Helen Yendall has made a couple of references recently to ‘Morning Pages’ on her Blog About Writing. (Helen’s doing well as I noticed her blog also had a mention on Charlie Britten’s Write On last week; this time talking about writing for womags.)
This concept, devised by Julia Cameron and developed in her book The Artist’s Way, is a means of unleashing your inner creativity by first releasing the rubbish, so you can move on to the good stuff. (I hope I’ve got that right.)
I started last Tuesday – pad and pen, poised – believing I’d really struggle to fill three sides of A4 without necessitating a lot of effort. Not so!
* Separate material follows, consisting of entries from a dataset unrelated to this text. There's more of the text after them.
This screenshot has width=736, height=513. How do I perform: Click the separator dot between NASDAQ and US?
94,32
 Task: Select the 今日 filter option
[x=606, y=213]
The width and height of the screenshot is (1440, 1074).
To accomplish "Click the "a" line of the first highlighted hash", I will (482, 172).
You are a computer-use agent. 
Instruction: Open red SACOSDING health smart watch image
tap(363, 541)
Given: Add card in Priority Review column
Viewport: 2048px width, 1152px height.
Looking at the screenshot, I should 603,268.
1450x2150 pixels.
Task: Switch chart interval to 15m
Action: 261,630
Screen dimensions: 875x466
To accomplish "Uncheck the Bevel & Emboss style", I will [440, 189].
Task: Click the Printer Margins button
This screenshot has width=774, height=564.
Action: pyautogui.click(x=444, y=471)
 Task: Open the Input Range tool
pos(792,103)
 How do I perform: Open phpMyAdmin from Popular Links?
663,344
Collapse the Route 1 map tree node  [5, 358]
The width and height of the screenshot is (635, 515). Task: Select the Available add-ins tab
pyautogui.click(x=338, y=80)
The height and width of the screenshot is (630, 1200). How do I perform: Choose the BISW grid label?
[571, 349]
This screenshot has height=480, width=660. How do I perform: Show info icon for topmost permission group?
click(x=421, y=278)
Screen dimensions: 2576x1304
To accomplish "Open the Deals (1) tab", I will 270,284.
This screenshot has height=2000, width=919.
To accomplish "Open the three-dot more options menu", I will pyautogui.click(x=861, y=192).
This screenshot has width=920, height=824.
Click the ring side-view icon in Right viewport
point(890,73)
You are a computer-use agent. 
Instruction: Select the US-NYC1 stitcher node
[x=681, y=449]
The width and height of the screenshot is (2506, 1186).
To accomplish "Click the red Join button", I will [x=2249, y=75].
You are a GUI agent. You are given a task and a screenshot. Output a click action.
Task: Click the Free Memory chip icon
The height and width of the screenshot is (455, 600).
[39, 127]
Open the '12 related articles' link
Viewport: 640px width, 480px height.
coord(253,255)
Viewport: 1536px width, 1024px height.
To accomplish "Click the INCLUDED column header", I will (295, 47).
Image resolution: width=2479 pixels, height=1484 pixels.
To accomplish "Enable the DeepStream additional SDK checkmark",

I’d already made the conscious decision that, as this was supposed to be a stream of consciousness, I wouldn’t worry too much about spelling and grammar and would forget, altogether, about paragraphs. The narrative would stand as a torrent of free-thinking.
The words flowed from my pen; in fact, my pen had trouble keeping up with my thoughts and, even though I’m a fast writer, after only half a page, my hand was aching. I persevered, and have to admit it felt wonderfully cathartic. I repeated this for the next two days – wasn’t quite as free-flowing by day three, but still managed to complete the required writing pages – then came to a halt by days four, five and six because of a school run and weekend commitments. (I also cheated because I read the pages back immediately – forgot – instead of leaving them for the suggested eight weeks.)
Although I have recommenced the exercise this morning, I find it only works if you have the spare time, or are prepared to get up 30-45 minutes earlier if you’re on a deadline, in order to fit it in. And if this process is interrupted with lots of activity between getting up and writing, then it becomes counter-productive; you’d need a book the size of War and Peace to rid yourself of the rubbish that had built up in the interim.
I don’t know whether having the flow interrupted by cessation is frowned upon; I’ve ordered the book to discover the logistics. With any luck, it might detail something else that will increase my creative output. After all, I could use all the help I can get!
That wasn’t intended to sound defeatist. I’m not having a ‘woe is me’ moment, although I was feeling a tad despondent when the postman returned the short story submitted to TAB FF almost 14 weeks earlier. Serves me right for imbuing myself with an air of excited anticipation. In retrospect, as I analysed the story, I could see the flaws and why it had failed to make the grade. If I could master the technique of recognising these and remedy them before I submit it in the first place, I might just make a sale and save myself a whole lot of heartache in the process.